━━━ The input ━━━
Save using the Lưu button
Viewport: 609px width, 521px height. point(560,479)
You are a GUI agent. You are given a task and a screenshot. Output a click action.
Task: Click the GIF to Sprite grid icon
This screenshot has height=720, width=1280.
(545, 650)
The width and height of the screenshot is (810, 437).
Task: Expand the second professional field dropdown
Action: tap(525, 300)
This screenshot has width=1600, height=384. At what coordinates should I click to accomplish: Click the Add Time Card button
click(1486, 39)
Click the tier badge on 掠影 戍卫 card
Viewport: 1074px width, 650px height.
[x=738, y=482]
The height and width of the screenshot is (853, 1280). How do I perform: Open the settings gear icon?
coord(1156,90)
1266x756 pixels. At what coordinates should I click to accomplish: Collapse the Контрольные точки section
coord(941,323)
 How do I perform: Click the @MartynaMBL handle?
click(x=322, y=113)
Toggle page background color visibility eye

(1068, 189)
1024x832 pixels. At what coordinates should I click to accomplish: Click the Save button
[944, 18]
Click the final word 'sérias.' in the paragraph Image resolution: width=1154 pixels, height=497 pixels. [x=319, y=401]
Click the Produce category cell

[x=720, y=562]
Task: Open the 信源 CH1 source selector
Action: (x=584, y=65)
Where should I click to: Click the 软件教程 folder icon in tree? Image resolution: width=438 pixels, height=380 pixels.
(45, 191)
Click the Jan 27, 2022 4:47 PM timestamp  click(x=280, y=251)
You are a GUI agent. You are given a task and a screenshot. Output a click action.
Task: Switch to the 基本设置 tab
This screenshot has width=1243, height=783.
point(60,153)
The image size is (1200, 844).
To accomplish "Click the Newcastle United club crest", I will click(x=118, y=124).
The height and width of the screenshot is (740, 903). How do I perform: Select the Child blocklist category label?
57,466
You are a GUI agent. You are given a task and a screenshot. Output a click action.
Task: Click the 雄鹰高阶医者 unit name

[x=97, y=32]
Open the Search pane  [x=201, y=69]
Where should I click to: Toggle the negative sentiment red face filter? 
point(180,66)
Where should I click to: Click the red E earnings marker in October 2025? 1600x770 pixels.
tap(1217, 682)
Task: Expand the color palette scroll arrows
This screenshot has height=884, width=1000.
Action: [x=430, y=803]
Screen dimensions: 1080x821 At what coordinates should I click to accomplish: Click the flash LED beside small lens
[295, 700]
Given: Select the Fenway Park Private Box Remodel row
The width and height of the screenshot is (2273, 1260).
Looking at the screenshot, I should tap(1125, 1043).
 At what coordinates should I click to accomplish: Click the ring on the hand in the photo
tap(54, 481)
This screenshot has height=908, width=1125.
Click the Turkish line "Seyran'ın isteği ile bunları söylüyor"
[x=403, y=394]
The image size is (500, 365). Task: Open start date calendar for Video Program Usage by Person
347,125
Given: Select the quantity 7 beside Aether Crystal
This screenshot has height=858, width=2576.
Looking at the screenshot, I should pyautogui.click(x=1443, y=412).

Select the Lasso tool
━━━
Aim of the task: Every record shown above should appear again in your answer, unchanged.

Response to the task:
Save using the Lưu button
Viewport: 609px width, 521px height. point(560,479)
You are a GUI agent. You are given a task and a screenshot. Output a click action.
Task: Click the GIF to Sprite grid icon
This screenshot has height=720, width=1280.
(545, 650)
The width and height of the screenshot is (810, 437).
Task: Expand the second professional field dropdown
Action: tap(525, 300)
This screenshot has width=1600, height=384. At what coordinates should I click to accomplish: Click the Add Time Card button
click(1486, 39)
Click the tier badge on 掠影 戍卫 card
Viewport: 1074px width, 650px height.
[x=738, y=482]
The height and width of the screenshot is (853, 1280). How do I perform: Open the settings gear icon?
coord(1156,90)
1266x756 pixels. At what coordinates should I click to accomplish: Collapse the Контрольные точки section
coord(941,323)
 How do I perform: Click the @MartynaMBL handle?
click(x=322, y=113)
Toggle page background color visibility eye

(1068, 189)
1024x832 pixels. At what coordinates should I click to accomplish: Click the Save button
[944, 18]
Click the final word 'sérias.' in the paragraph Image resolution: width=1154 pixels, height=497 pixels. [x=319, y=401]
Click the Produce category cell

[x=720, y=562]
Task: Open the 信源 CH1 source selector
Action: (x=584, y=65)
Where should I click to: Click the 软件教程 folder icon in tree? Image resolution: width=438 pixels, height=380 pixels.
(45, 191)
Click the Jan 27, 2022 4:47 PM timestamp  click(x=280, y=251)
You are a GUI agent. You are given a task and a screenshot. Output a click action.
Task: Switch to the 基本设置 tab
This screenshot has width=1243, height=783.
point(60,153)
The image size is (1200, 844).
To accomplish "Click the Newcastle United club crest", I will click(x=118, y=124).
The height and width of the screenshot is (740, 903). How do I perform: Select the Child blocklist category label?
57,466
You are a GUI agent. You are given a task and a screenshot. Output a click action.
Task: Click the 雄鹰高阶医者 unit name

[x=97, y=32]
Open the Search pane  [x=201, y=69]
Where should I click to: Toggle the negative sentiment red face filter? 
point(180,66)
Where should I click to: Click the red E earnings marker in October 2025? 1600x770 pixels.
tap(1217, 682)
Task: Expand the color palette scroll arrows
This screenshot has height=884, width=1000.
Action: [x=430, y=803]
Screen dimensions: 1080x821 At what coordinates should I click to accomplish: Click the flash LED beside small lens
[295, 700]
Given: Select the Fenway Park Private Box Remodel row
The width and height of the screenshot is (2273, 1260).
Looking at the screenshot, I should tap(1125, 1043).
 At what coordinates should I click to accomplish: Click the ring on the hand in the photo
tap(54, 481)
This screenshot has height=908, width=1125.
Click the Turkish line "Seyran'ın isteği ile bunları söylüyor"
[x=403, y=394]
The image size is (500, 365). Task: Open start date calendar for Video Program Usage by Person
347,125
Given: Select the quantity 7 beside Aether Crystal
This screenshot has height=858, width=2576.
Looking at the screenshot, I should pyautogui.click(x=1443, y=412).

Select the Lasso tool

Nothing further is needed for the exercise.